The shares of India’s largest tobacco company surpassed the Rs. 500 mark for the first time following a “buy” upgrade by Jefferies India, after the announcement from Finance Minister Nirmala Sitharaman during Union Budget 2024-25 that there would be no tax changes for the tobacco industry.
With a market capitalisation now standing at Rs. 6.17 lakh crore, the shares of ITC Limited rose by 3.8 percent on BSE, reaching a new 52-week high at Rs. 510.60 during Wednesday’s trading session, as against its previous closing price of Rs. 492.05.
Brokerage Target
Jefferies India has issued a ‘buy’ recommendation on ITC Limited, setting a target price of Rs. 585 per share, indicating a potential upside of nearly 19 percent from the closing price of Rs. 494.05 on Wednesday.
This recommendation came following the Finance Minister’s decision to maintain the same taxes for the tobacco sector and follows a substantial 16 percent hike in the National Calamity Contingent Duty (NCCD) introduced last year.
Brokerage Outlook
According to reports, Jefferies highlighted that the Union Budget 2024-25 kept tobacco taxes unchanged, which was a positive development for ITC.
The last increase in tobacco taxes, a 2 percent hike, occurred in February 2023. This consistency allows ITC to concentrate on increasing volume while minimising price hikes, Jefferies noted.

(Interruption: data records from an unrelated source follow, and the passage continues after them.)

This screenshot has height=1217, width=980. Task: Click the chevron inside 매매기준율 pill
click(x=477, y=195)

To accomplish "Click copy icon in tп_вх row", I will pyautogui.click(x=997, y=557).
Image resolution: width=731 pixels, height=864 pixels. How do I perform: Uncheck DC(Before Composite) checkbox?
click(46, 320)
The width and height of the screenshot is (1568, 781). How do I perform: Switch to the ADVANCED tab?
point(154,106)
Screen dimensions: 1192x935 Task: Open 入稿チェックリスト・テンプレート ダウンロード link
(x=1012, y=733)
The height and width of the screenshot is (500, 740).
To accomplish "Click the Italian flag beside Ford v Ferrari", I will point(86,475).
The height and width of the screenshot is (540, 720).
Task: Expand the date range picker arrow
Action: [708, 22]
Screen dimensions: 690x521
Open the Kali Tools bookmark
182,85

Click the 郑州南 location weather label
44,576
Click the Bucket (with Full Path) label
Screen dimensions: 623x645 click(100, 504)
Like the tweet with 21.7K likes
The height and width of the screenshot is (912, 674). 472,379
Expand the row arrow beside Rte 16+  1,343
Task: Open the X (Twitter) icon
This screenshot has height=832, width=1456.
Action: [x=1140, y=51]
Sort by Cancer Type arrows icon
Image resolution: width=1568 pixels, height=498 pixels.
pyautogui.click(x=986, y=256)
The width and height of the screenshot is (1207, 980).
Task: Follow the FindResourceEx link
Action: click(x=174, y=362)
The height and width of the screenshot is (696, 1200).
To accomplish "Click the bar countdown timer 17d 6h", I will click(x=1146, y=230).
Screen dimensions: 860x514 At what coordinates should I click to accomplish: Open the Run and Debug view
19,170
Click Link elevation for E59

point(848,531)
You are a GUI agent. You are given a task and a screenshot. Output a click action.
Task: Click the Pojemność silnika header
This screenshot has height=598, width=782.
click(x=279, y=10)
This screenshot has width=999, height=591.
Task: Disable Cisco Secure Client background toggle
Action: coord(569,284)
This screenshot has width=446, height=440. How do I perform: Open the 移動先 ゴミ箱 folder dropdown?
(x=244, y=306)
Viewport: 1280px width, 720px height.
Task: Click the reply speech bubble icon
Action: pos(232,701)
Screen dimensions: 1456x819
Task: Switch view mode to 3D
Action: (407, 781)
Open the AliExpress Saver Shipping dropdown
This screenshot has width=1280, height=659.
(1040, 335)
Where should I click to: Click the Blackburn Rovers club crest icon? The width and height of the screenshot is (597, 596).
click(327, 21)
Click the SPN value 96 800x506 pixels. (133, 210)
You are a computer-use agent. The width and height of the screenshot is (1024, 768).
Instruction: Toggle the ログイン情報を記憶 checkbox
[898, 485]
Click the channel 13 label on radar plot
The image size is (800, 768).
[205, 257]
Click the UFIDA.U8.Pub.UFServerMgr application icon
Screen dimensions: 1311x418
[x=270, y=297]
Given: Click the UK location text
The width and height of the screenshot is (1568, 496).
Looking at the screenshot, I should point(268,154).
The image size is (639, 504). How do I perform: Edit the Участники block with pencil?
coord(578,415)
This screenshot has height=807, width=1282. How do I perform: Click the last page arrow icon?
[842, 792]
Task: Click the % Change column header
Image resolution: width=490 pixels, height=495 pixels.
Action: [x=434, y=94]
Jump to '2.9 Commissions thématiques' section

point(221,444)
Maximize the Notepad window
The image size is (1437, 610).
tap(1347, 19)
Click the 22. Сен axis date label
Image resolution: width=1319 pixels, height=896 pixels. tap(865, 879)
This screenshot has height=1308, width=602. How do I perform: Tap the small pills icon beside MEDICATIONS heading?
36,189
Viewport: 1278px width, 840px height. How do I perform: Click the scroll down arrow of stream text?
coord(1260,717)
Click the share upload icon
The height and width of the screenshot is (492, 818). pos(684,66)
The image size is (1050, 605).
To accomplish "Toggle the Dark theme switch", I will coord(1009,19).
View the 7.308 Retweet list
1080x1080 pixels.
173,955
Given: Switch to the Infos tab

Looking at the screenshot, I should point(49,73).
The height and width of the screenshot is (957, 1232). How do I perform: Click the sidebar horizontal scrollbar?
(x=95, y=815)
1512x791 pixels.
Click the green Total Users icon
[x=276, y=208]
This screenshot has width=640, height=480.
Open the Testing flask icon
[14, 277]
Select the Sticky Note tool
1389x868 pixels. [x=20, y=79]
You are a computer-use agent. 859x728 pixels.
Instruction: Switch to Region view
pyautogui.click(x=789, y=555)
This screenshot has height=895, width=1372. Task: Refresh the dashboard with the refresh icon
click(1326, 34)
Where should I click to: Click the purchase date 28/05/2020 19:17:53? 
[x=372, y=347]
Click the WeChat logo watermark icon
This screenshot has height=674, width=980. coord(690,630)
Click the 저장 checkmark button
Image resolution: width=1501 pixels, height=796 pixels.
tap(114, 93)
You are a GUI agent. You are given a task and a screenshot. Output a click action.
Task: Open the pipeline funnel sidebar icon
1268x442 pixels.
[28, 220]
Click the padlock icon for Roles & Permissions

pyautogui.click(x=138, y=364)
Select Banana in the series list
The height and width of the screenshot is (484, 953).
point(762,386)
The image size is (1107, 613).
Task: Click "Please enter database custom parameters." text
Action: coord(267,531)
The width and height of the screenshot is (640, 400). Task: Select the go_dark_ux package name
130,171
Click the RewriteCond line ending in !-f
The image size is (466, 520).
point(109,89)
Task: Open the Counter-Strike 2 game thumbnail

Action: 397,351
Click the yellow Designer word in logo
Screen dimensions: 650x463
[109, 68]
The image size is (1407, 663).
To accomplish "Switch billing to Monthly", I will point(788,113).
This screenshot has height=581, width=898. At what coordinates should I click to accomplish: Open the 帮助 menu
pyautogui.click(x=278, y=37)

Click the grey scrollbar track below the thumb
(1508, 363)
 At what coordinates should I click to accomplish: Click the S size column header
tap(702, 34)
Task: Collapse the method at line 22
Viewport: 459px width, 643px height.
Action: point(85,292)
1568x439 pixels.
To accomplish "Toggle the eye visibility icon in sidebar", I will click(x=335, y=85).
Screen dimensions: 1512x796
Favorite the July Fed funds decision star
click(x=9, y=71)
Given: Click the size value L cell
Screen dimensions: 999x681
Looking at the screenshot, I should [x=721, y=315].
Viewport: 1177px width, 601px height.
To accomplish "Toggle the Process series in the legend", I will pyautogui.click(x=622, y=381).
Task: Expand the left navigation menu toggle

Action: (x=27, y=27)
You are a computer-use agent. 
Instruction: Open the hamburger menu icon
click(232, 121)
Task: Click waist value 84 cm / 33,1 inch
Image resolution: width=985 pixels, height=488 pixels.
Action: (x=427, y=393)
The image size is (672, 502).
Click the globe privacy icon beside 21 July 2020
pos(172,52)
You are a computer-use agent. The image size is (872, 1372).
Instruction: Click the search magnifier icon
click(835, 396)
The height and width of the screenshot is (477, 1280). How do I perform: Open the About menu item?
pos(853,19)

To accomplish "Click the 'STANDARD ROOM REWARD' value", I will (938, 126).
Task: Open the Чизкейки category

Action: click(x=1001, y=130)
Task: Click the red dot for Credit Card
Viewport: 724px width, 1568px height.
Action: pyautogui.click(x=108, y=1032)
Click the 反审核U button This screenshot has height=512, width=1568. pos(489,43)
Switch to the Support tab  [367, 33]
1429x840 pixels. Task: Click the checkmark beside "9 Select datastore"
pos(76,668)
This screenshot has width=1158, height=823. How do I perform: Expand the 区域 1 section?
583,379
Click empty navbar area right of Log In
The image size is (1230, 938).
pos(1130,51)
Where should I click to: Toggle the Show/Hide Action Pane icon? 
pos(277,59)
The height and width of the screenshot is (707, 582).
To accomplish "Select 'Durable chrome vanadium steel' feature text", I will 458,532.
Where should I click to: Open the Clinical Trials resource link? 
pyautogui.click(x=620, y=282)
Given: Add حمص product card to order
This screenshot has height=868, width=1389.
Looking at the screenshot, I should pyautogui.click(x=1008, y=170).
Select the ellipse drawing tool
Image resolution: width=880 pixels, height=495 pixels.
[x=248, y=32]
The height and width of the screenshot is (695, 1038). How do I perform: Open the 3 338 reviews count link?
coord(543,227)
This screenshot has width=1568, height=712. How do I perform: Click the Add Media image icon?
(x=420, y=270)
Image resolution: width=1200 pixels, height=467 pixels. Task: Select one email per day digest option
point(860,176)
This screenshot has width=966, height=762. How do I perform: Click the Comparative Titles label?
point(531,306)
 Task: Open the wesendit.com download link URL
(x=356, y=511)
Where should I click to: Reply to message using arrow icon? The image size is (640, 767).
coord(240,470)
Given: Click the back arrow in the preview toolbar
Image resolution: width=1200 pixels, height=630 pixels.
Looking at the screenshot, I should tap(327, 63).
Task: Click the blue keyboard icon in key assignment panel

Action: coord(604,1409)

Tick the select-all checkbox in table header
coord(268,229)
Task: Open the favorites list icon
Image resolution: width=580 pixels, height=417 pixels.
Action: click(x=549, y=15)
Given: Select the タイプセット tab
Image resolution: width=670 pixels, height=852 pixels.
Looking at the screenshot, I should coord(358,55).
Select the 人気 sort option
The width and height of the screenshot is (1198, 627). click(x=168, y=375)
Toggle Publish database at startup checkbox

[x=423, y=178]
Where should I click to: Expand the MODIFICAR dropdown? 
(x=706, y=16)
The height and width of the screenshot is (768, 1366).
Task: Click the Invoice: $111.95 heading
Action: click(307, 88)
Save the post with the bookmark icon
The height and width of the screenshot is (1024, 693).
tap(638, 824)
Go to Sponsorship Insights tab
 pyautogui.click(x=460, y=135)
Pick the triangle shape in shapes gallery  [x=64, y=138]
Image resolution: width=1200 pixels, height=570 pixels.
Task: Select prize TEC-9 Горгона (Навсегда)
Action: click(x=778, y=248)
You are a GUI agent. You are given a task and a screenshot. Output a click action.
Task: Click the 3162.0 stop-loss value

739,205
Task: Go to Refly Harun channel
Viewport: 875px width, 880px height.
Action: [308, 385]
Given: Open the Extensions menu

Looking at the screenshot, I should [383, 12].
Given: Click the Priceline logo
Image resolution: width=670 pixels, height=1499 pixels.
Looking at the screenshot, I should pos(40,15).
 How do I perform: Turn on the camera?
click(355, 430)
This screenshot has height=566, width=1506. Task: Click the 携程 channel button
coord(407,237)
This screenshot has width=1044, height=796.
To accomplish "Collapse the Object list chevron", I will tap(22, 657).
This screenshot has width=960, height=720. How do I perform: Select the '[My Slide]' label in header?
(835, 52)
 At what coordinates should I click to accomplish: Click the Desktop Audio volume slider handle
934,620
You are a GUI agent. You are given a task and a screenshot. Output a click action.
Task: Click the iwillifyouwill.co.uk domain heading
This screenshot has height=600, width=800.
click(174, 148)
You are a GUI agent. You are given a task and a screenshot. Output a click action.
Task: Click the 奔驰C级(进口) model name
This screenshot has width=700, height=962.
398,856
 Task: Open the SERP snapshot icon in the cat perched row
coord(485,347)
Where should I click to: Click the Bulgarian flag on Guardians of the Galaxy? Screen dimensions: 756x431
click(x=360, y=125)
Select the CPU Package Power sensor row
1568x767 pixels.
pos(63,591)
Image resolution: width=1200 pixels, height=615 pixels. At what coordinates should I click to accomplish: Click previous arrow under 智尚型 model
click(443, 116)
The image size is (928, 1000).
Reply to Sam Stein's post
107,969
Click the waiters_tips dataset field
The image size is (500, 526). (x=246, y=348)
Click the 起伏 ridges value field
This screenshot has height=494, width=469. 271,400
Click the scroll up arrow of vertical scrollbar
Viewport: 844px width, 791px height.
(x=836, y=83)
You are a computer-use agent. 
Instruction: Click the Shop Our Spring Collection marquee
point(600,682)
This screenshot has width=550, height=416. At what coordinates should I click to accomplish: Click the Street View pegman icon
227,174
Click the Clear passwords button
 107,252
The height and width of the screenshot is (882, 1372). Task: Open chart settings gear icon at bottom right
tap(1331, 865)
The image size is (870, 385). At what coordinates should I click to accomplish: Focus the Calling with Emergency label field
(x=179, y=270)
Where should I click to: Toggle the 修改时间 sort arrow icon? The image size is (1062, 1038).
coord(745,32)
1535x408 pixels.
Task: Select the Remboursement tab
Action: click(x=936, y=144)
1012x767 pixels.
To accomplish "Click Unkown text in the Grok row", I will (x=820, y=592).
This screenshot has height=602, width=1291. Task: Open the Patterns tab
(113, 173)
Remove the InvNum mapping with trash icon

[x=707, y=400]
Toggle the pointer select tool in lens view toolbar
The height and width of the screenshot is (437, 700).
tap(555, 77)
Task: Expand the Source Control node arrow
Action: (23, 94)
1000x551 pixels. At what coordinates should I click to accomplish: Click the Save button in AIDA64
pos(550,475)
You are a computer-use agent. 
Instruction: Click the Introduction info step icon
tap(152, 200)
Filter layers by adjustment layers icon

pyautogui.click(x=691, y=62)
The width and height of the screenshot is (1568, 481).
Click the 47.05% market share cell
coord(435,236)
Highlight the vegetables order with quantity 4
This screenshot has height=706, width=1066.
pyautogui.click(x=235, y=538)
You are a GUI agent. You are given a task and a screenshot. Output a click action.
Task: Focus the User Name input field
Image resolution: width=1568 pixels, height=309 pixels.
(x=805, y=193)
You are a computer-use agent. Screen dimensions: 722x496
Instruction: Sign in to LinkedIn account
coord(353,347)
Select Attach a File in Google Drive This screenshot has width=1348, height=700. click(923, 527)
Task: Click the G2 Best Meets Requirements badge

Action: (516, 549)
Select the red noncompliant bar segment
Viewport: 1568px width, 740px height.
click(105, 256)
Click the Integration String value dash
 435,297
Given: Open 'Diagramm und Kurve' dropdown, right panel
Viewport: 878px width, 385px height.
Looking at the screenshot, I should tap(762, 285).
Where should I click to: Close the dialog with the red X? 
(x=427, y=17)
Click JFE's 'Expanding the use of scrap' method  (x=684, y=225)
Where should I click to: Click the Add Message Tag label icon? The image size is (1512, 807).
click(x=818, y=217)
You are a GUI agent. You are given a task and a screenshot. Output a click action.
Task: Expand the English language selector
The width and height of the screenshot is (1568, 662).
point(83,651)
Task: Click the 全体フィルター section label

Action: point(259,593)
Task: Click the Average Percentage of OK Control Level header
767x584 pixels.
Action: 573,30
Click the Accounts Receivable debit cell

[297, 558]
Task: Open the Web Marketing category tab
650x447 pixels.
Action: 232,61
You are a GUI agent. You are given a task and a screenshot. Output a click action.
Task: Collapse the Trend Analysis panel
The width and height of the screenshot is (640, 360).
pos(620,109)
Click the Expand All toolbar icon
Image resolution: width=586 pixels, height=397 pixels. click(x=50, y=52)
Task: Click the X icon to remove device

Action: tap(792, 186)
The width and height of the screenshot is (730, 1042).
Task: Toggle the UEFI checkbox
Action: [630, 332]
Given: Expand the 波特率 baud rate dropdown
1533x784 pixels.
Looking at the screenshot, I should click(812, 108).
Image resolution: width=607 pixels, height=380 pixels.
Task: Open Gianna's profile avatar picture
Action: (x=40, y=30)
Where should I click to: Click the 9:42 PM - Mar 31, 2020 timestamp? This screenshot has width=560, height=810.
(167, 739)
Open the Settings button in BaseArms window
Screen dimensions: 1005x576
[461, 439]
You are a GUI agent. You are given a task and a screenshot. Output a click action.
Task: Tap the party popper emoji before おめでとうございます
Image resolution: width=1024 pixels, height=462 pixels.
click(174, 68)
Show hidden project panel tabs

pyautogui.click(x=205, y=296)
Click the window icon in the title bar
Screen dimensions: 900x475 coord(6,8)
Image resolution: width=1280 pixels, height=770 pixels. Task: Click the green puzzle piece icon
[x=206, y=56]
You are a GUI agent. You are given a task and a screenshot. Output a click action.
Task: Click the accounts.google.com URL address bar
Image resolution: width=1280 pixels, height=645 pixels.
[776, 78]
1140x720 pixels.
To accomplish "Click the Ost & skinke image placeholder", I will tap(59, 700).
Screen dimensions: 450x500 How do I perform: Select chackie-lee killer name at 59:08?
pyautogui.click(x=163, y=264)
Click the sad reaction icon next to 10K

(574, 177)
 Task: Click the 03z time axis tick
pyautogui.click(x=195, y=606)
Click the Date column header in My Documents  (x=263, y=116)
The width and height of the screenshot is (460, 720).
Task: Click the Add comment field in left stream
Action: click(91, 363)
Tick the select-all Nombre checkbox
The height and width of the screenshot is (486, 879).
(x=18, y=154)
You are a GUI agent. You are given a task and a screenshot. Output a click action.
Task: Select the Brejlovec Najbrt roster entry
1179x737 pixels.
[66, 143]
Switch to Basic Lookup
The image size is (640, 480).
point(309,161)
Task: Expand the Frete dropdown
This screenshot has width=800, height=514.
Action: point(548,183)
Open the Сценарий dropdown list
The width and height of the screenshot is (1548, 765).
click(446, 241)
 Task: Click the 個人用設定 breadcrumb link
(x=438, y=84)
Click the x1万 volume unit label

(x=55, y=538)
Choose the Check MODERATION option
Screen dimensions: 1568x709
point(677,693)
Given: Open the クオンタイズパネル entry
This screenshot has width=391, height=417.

Additionally, Jefferies pointed out that GST taxes are anticipated to remain unchanged until March 2026, pending the settlement of state government dues by the central government.
Improved demand in the staple sectors is expected to benefit ITC’s key businesses. While the February 2025 Budget will be significant, Jefferies suggested that a modest price increase this year will lay the groundwork for the following year.
The brokerage also revised upward its estimates for ITC’s Earnings Per Share (EPS) by 1-2 percent.
Moreover, there is a positive outlook for the staple sector’s demand. It is expected that a revival in rural demand will particularly favour ITC’s non-tobacco segments, including FMCG and agriculture.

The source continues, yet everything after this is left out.